*WHAT TO DO*:
The response should be an exact copy of the records, with the pictures removed.

Records from a dataset:

━━━━━━━━━━━━━━━━━━━━

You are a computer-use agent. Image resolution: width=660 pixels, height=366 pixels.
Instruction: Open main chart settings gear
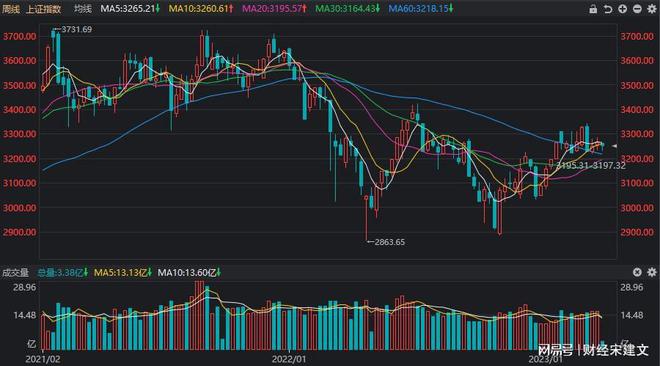coord(652,9)
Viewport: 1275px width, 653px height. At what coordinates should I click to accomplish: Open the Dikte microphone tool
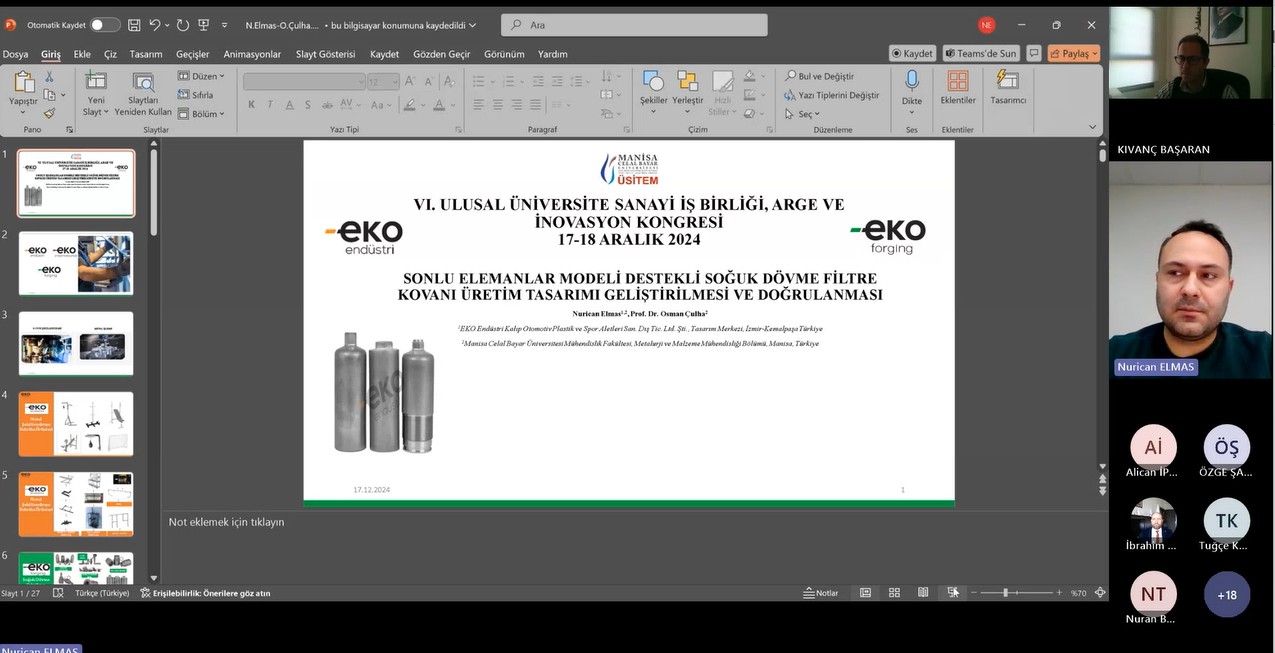(x=911, y=87)
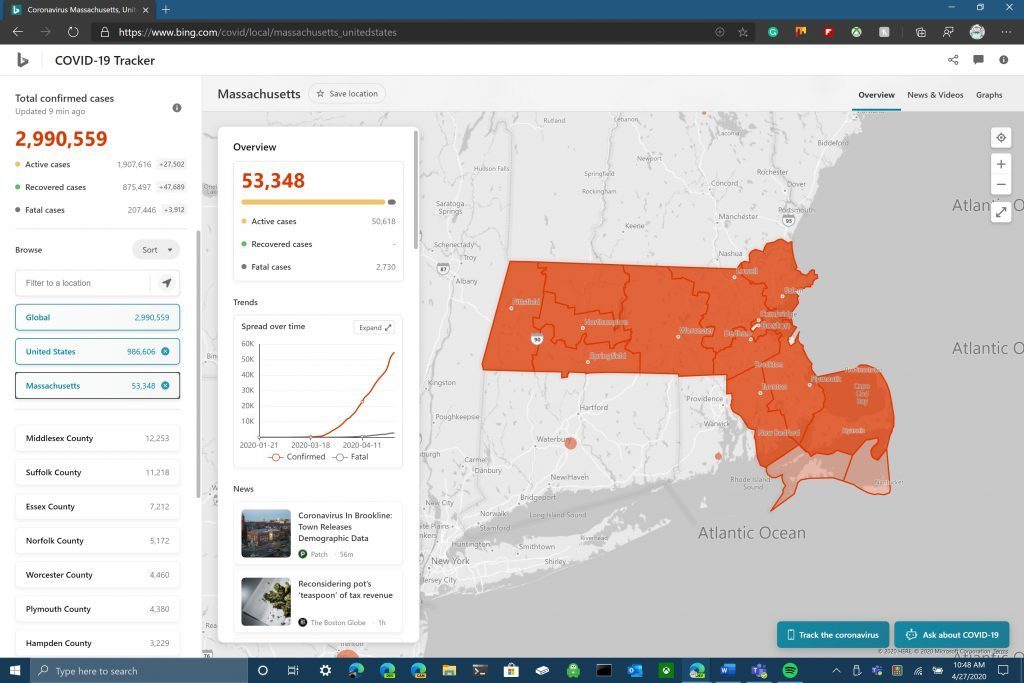1024x683 pixels.
Task: Remove the United States selection
Action: [165, 352]
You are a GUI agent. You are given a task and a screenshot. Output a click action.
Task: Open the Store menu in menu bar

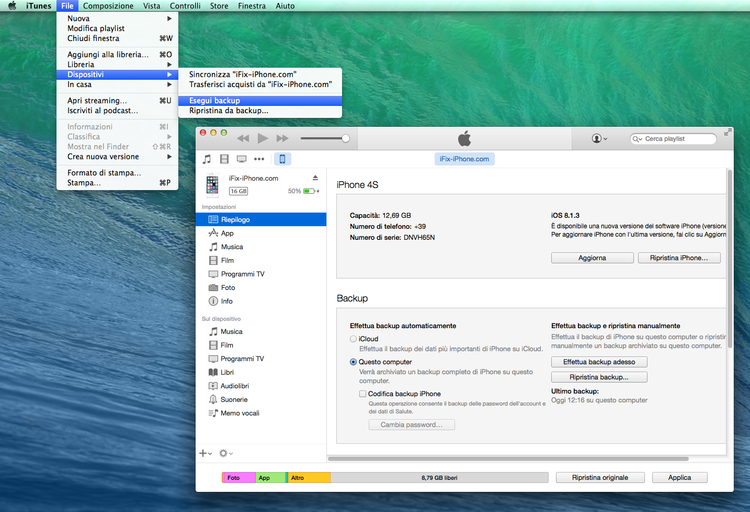[219, 6]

━━━━━━━━━━━━━━━━━━━━

*RESULT OF THIS TASK*:
You are a computer-use agent. Image resolution: width=660 pixels, height=366 pixels.
Instruction: Open main chart settings gear
coord(652,9)
Viewport: 1275px width, 653px height. At what coordinates should I click to accomplish: Open the Dikte microphone tool
(x=911, y=87)
1024x683 pixels.
Task: Remove the United States selection
Action: [165, 352]
You are a GUI agent. You are given a task and a screenshot. Output a click action.
Task: Open the Store menu in menu bar

[219, 6]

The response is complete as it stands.